:: EXERCISE ::
With pictures excluded, repeat exactly the lines from the one containing "Task: Switch to the Sculpting workspace tab" through the last line of the material below.

:: STUDY MATERIAL ::
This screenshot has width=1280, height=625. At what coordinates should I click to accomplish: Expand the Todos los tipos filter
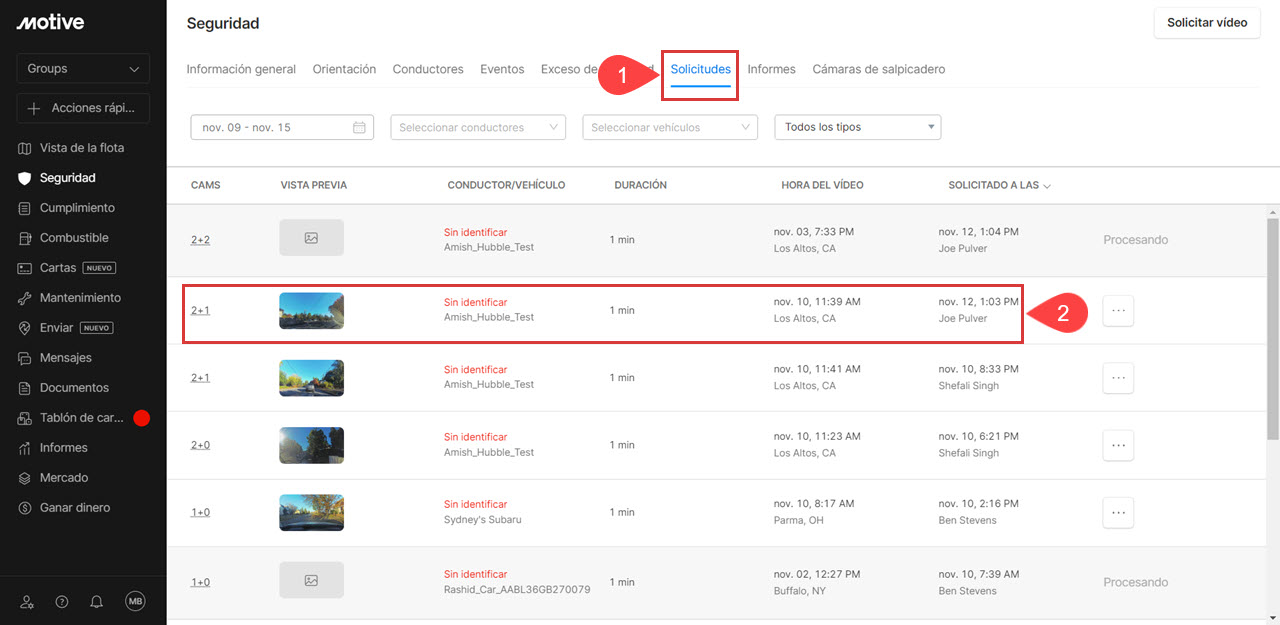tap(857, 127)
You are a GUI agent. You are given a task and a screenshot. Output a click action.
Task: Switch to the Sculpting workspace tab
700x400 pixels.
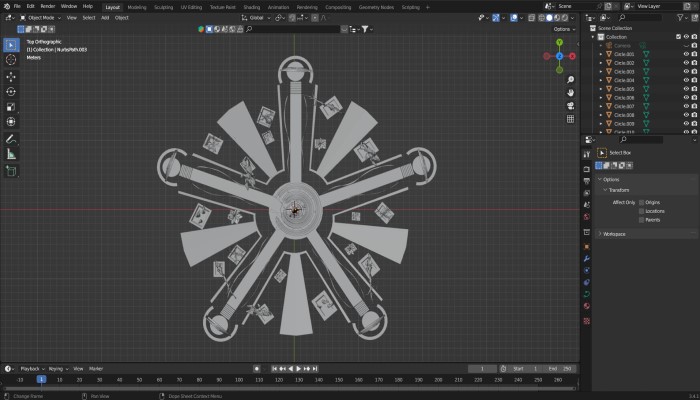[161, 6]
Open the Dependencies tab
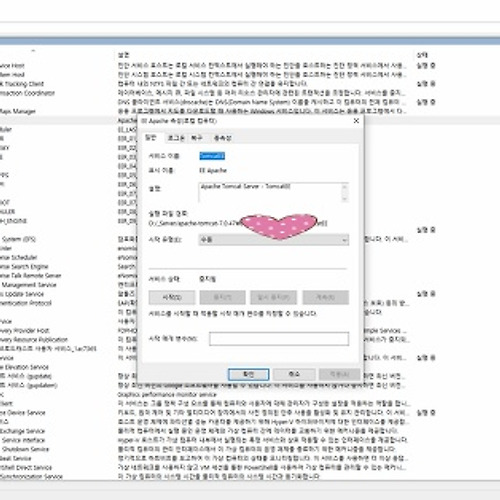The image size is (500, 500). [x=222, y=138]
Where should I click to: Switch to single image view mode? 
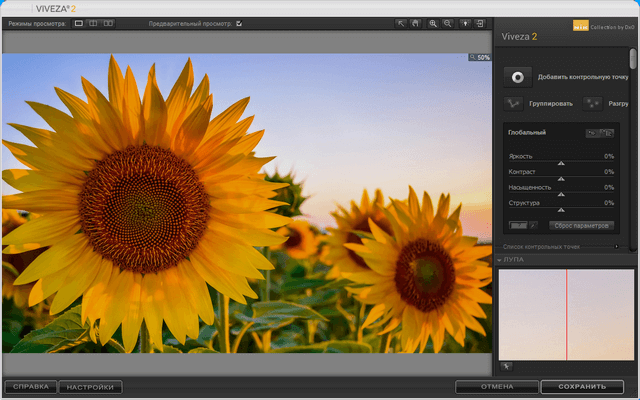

:: ANSWER SPACE ::
Task: Switch to the Sculpting workspace tab
700x400 pixels.
[161, 6]
Open the Dependencies tab
The image size is (500, 500). [x=222, y=138]
Where should I click to: Switch to single image view mode? 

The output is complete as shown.